= Jewish Action =

American Orthodox Jewish magazine

Jewish Action is an American Orthodox Jewish magazine published by the Orthodox Union.

The magazine generally presents a Modern Orthodox viewpoint, and covers "topics of interest to an international Orthodox Jewish audience", including articles "related to current ongoing issues of jewish life and experience, human-interest features, poetry, art, music and book reviews, historical pieces and humor".

Published since 1940, it is published quarterly, with a special Passover issue. Its regular quarterly editions have a mail readership of 50,000, and its Passover issue has a distribution of 100,000. Though generally sold via mail subscription, it is also distributed through retail stores and food outlets throughout North America.

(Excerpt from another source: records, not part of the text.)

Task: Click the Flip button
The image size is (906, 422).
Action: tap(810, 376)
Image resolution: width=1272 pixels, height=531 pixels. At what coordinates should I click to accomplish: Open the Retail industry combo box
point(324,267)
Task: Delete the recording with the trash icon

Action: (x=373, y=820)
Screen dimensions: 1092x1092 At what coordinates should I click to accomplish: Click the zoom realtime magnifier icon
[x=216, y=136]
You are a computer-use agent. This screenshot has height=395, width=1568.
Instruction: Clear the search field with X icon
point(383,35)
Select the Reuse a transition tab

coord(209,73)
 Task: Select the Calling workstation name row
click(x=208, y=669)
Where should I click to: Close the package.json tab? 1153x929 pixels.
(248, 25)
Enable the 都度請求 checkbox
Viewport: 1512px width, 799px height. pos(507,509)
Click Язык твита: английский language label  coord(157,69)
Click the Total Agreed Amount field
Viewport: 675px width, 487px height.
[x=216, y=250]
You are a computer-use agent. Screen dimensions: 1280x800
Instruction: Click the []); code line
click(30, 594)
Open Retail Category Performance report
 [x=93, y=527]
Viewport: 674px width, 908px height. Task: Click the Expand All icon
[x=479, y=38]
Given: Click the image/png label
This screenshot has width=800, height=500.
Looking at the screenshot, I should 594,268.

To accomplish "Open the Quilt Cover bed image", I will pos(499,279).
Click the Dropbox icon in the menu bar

A 148-page book The Jewish Action Reader was published in 1995.

The magazine's website contains PDF copies of previous issues dating back to 1998.

As of 1984, Mordechai Schiller was the editor. Rabbi Matis Greenblatt was the literary editor. The editor was Nechama Carmel as of 2011.

==Topics==
The Summer 5777/2017 issue included a short follow-up to a Winter 5776/2016 article about the Minhag of standing for the groom, and then a bit later, for the bride, as they enter the room where the wedding ceremony occurs. The writer challenged readers married more than 30 years to look at their wedding album "Most likely you will not see anyone standing while you and your spouse walked down the aisle", and closed by calling it "a fascinating demonstration of how minhagim evolve".